Primrose Boynton

Assistant Professor of Biology, Primrose Boynton.

Assistant professor of biology

My educational background: “I grew up in northern California, in the East Bay, where I attended public schools. I got my bachelor’s degree in genetics and plant biology from UC Berkeley, where I did undergraduate research on mycorrhizal fungi—these are fungi that grow on plants’ roots and help them get nutrients from the soil. After two years in the Peace Corps, in Togo, working in natural resource management, I enrolled in a Ph.D. program at Harvard University in organismic and evolutionary biology. I did my Ph.D. thesis on the microscopic fungi that live in the leaves of carnivorous pitcher plants. I then got postdoctoral research experience at a Max-Planck Institute in Germany, working on the ecology and evolution of baker’s yeast and its close relatives. Finally, I worked as a project leader, also at the Max-Planck Institute, and also on yeast ecology and evolution.”

Why I became an educator: “During my work as a researcher, I got several opportunities to teach, including designing new courses and supporting existing courses. And I loved these courses. I found myself looking forward to interacting with students, and eager to get to know them and follow them as they progressed in their programs. I especially loved the opportunity to point students in a scientific direction and watch them run with it to expand the questions they were asking about the natural world and express their own creativity.”

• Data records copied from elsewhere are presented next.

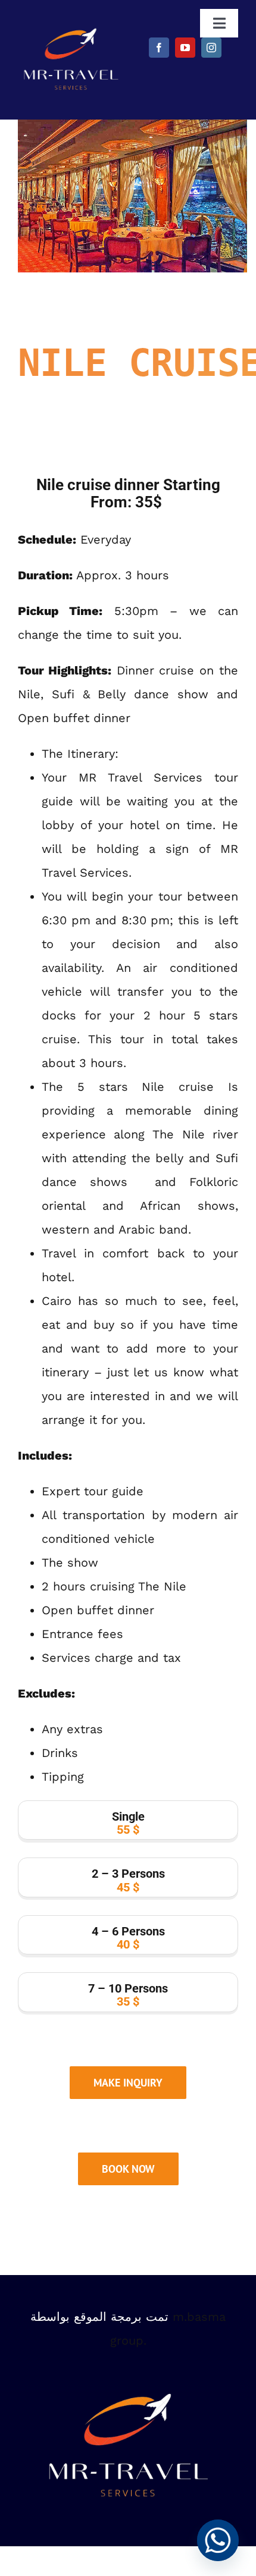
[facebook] (159, 47)
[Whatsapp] (218, 2540)
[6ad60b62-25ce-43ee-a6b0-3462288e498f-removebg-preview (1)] (71, 27)
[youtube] (185, 47)
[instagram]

What led me to my field: “When I was young, I visited a botanical garden and had the ‘wow, I didn’t know there could be so many weird kinds of plants!’ experience that I think a lot of people have when they first encounter biodiversity in an explicit way. And I kind of took that experience and ran with it, taking every opportunity I could to marvel at the weird and wonderful of the natural world as I went to college and then grad school. Plant diversity is awe-inspiring, but as I moved to smaller and smaller organisms, I found stranger and stranger fungi, and then bacteria and archaea, to marvel at.”

My current research focus: “I want to understand how evolution operates on microbes where they live in their wild habitats. There has been a lot of work on microbial evolution in the lab: microbes tend to evolve quickly in the lab and some are very easy to cultivate as they evolve and change. But that research doesn’t tell us as much as we’d like about how those same microbes evolve in the dynamic and varied environments they live in in nature, such as forests, soils or the surfaces of plants. My research focuses on yeasts, which are single-celled fungi. There are many kinds of yeasts, but the most famous one is the one that ferments foods and beverages to give us things like bread and alcoholic drinks.”

Most important lesson I learned in college: “Most of the diversity of life on Earth is both difficult to see with our own eyes, and super weird. We have to make a special effort to detect and appreciate this biodiversity, but it’s rewarding to start to understand the strange ways that life can happen in all of the environments on Earth, and to understand how that life impacts our own lives.”

What I want every student to learn: “I think that every student interested in biology should learn about microbiology. Our big eyes and bodies bias us toward only seeing and experiencing the biology of big things—plants and animals, and maybe mushrooms—but the microscopic world, while invisible, is full of new and exciting organisms that kind of blow my mind. These organisms are really the things that shape our world and our bodies, and without appreciating them students won’t really understand how life and the greater environment really interact with one another.”

What few people know about me: “I really love old movies, especially silent movies. During COVID-19 times, I miss going to a movie theater and seeing a film in a room full of people.”

What I am excited about teaching this semester: “I’m teaching introductory microbiology, and I’m excited about challenging students to reflect on how evolution has produced the vast diversity of microbes and macrobes (macrobes are big things like plants and animals) that exist today. I want them to change the way they see the world and the focus of their biological imaginations from a few big things to many many small things.”